BEAUTIFUL GUN!!!!!! My grandpa lets me shoot his and it is sweet, perfect coyote gun but not to pelt friendly. As for deer, nice gun for close to mid range. Very flat shooter. It is a must


----------



## deadyote (Nov 17, 2008)

try the 65.gr vmax and varget flat fast and deadley no exit on yotes from20 to 400 yards with a good hit


----------



## bryan_huber (Aug 3, 2008)

dont expect too much from the gun. you get what you pay for. its a cheap gun thats built cheap. yeah itll get decent accuracy dont expect one hole groups. if it was my money id go the extra mile and get a 700. they are not much more. its like buying a pop. the off brand might taste alright but its never quite as good as the real thing.


----------



## deadyote (Nov 17, 2008)

700 VLS


----------



## Kelly Hannan (Jan 9, 2007)

don't know about that gun, but the 243 is awesome. 100gr bullet on deer to 300 yards. 85 gr bullet on coyote to 300 yards. I don't have any problem with hide damamge.


----------



## MOGLEY (Dec 20, 2005)

I bought the very gun. It is a tack driver! I shoot 58gr V-Max and 75gr V-Max thru it and it shoots both as accurate. Honest to goodness 3/4" groups. I have to adjust between the 2 weights mind you but once I do they are right in there. I do not shoot deer with it just varmints and crows and it truly inverts anything it touches. I love it.
You will here that it is not the 700...... and you will hear correctly. The action is not as sweet but it is a shooter and for the price and the average shooter you can't go wrong. I bought a Stevens in 22-250. The action is better and it shoots awesome as well. I have read where a few ( quite a few) said between the 2, buy the Stevens.. The remington cost me 325 and the Stevens was 315... I put a Bushnell Banner on it and it has held up real well. Good luck


----------



## d_handley00 (Nov 23, 2008)

if pelt damage is a concern the load up some 90gr sierra fmj's. this bullet in front of some re15 is my best coyote load in 243. sometimes i switch it up and load up some 70gr nosler bt's but mostly my shots are under 200 yds and the fmj does great. i am shooting this out of an rem 700 22" sporter barrel in an hs stock with sightron 3x9x42 scope


----------



## Fallguy (Jan 23, 2004)

Are you getting enough of a wound channel with those FMJ's? How many runoffs do you get? any lost dogs?


----------



## NDTerminator (Aug 20, 2003)

Don't waste your money on a Model 770 (a cheap attempt by Remington to take a bite of of the Savage market) spend or save a bit more and go with a Model 700. You will not be sorry...
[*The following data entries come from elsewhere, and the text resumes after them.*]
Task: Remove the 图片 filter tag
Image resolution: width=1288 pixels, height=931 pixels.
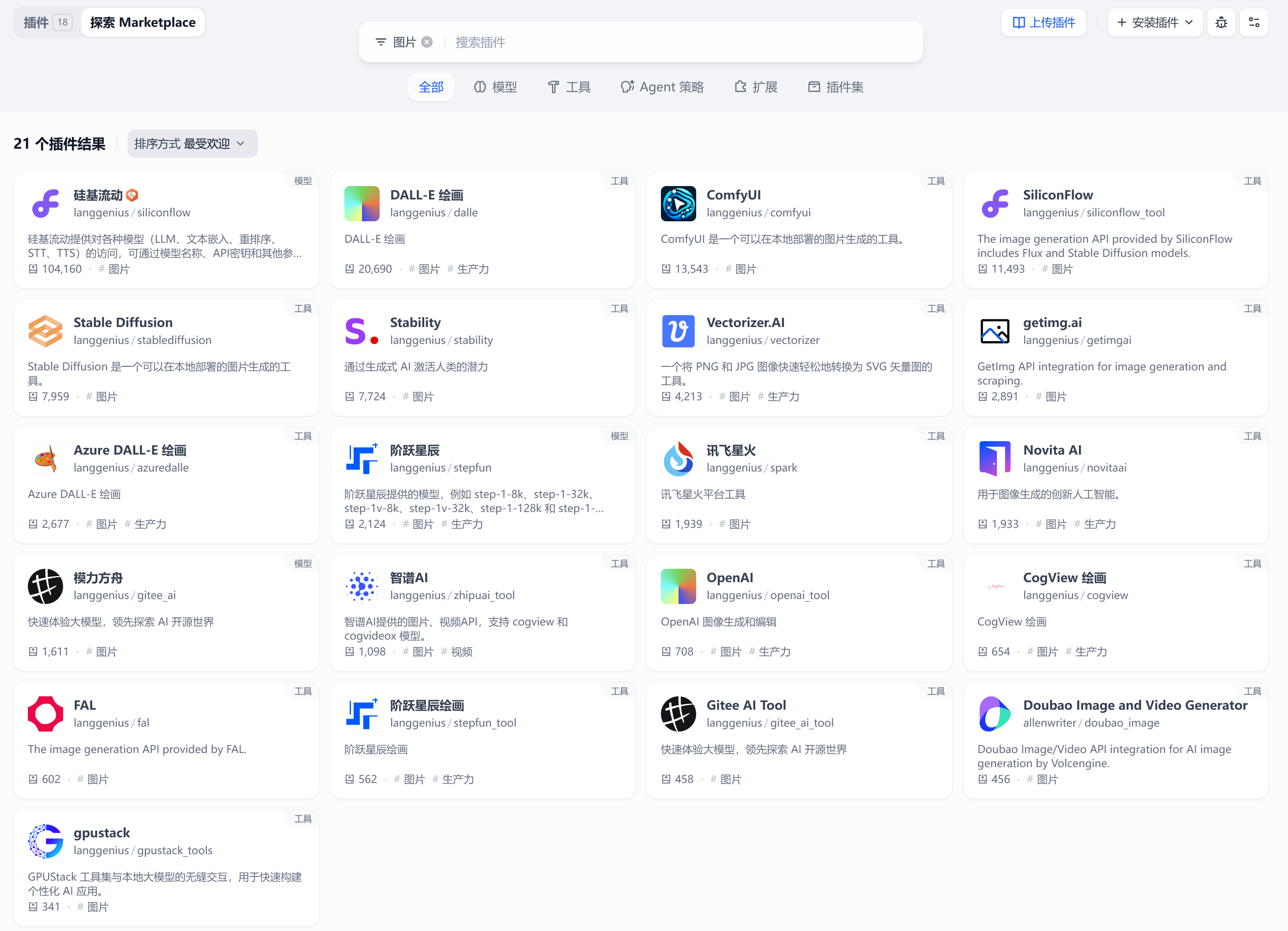Action: (x=428, y=42)
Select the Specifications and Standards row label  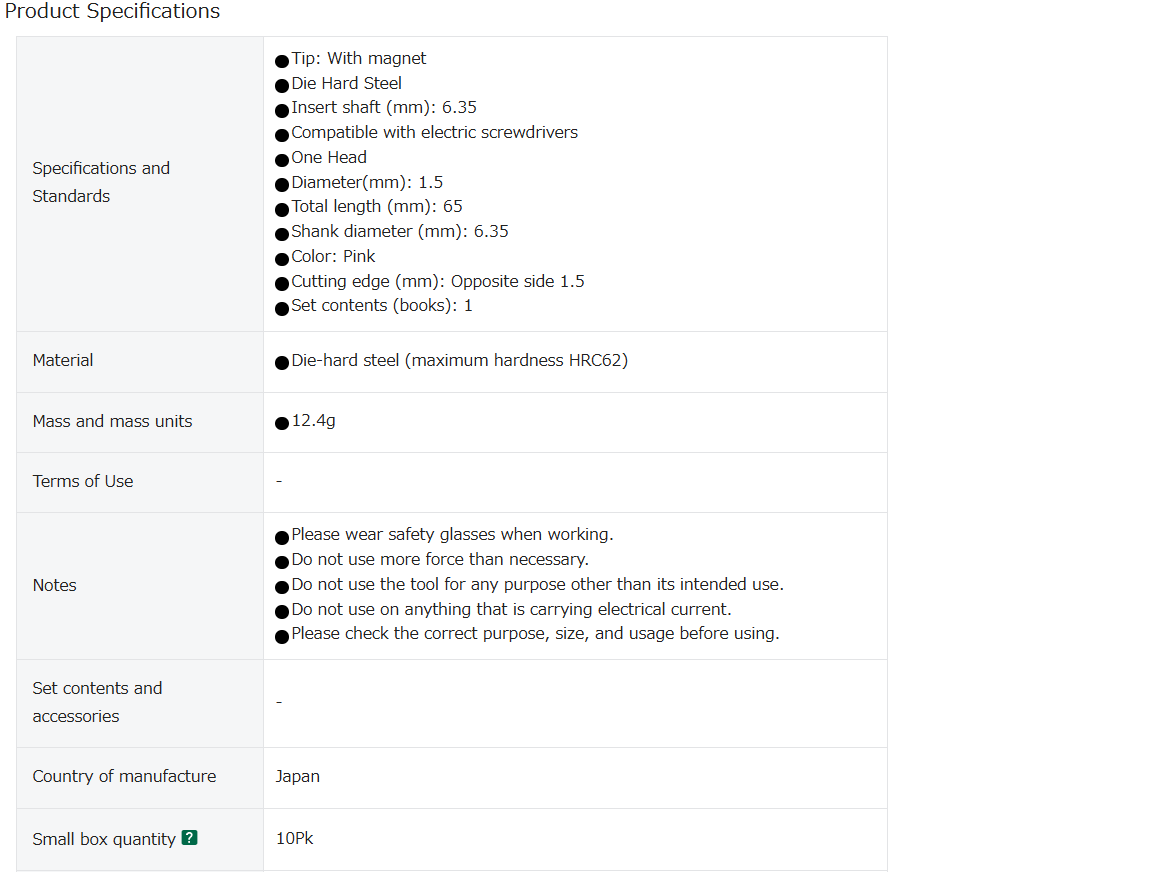pyautogui.click(x=101, y=182)
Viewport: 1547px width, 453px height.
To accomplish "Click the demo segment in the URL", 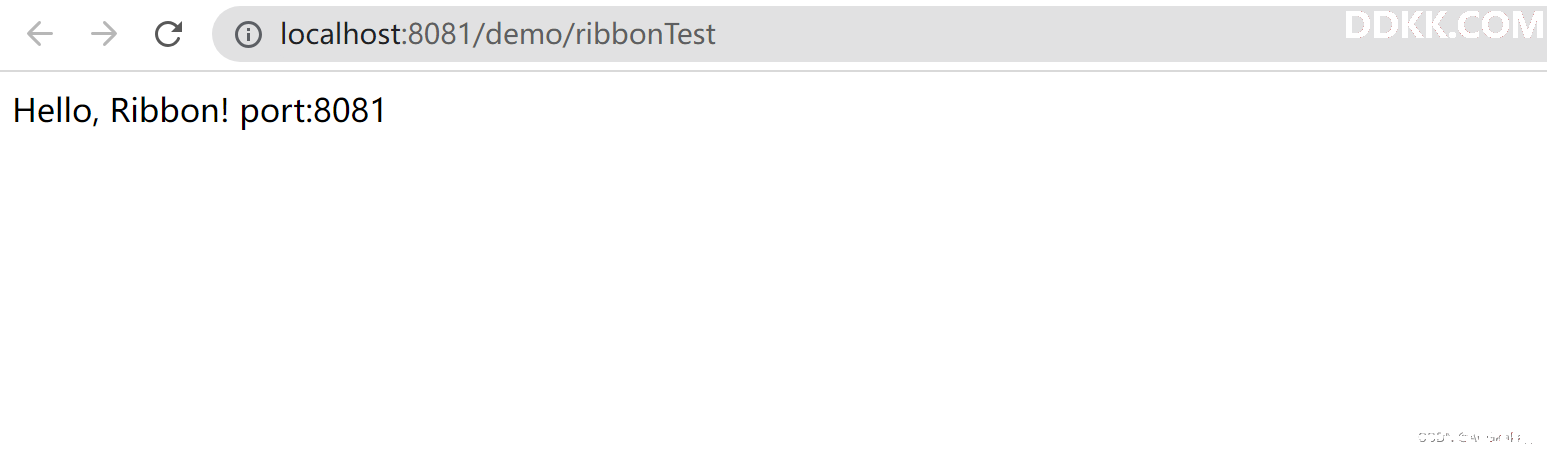I will 522,34.
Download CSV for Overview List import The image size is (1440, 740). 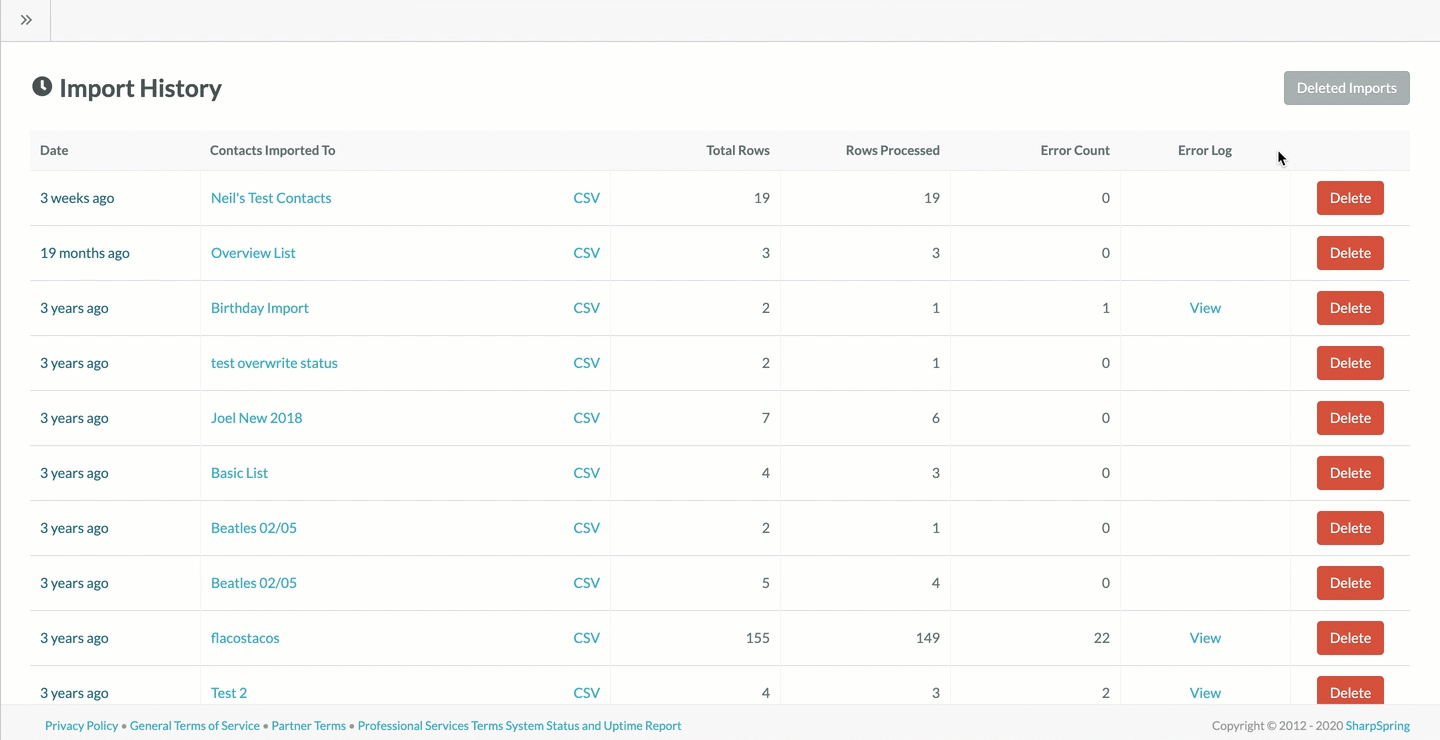click(x=586, y=253)
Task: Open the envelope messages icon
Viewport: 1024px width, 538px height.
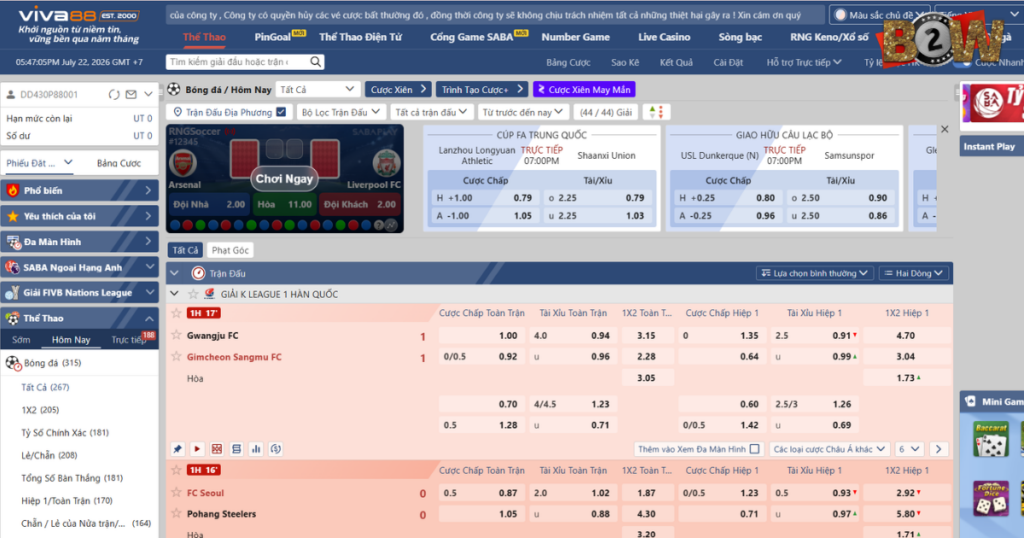Action: click(x=131, y=95)
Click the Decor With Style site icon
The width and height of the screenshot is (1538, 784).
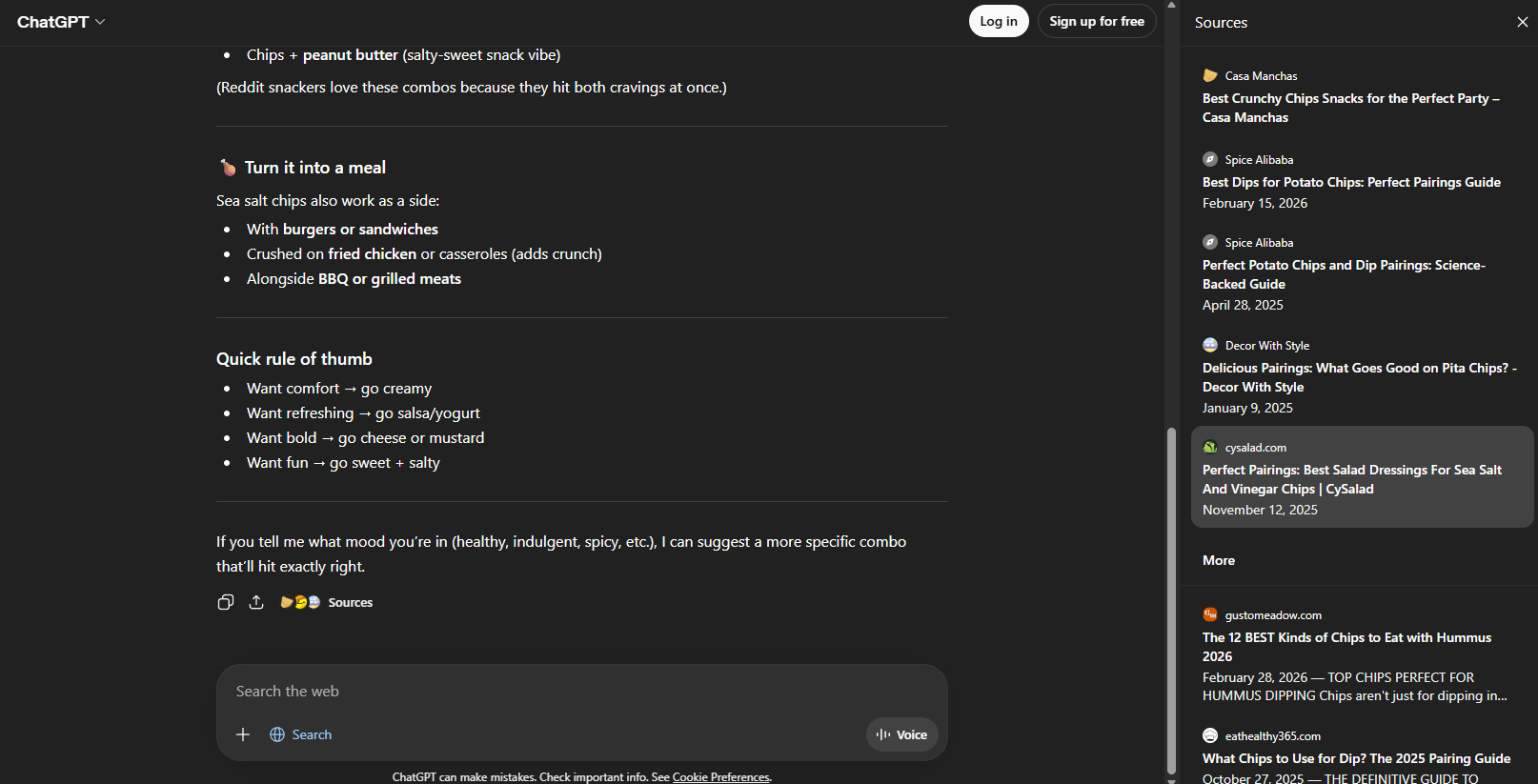(1210, 345)
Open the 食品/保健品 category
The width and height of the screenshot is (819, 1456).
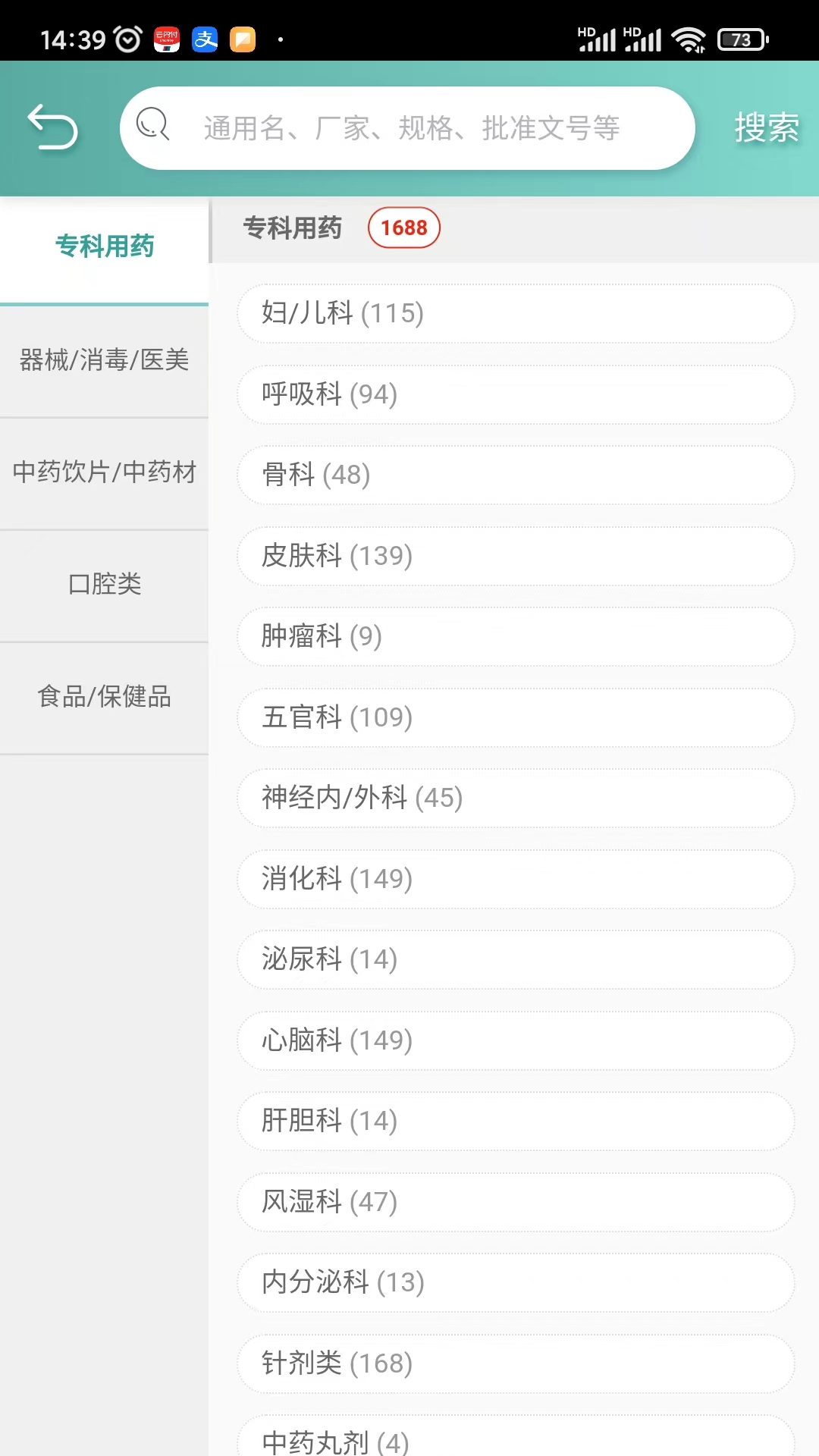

If you don't want to spend as much as a 700, give the Tikka T3 a look.
My"truck coyote rifle" is a Stainless Steel LH Tikka T3 Lite in 243 shooting my handloads using the 70 grain Nosler Ballistic Tip. This is a sub MOA rifle/ammo combo. I kill a fair number of dogs driving to/from town, when they just don't get out of Dodge fast enough. Stupid coyotes...

As for the 243, IMO it's the best coyote/all around varmint caliber available. It bucks the wind far better than any 22 centerfire and when it hits a dog it puts him down.

I don't have much use for the 243 as a deer/medium game caliber. After killing my share of deer & goats with the 243, I long ago came to the conclusion it's marginal for the job. It does OK as long as long as you are very careful of your shot placement and all factors are perfect. The trouble is that all factors are rarely perfect in big game hunting...


----------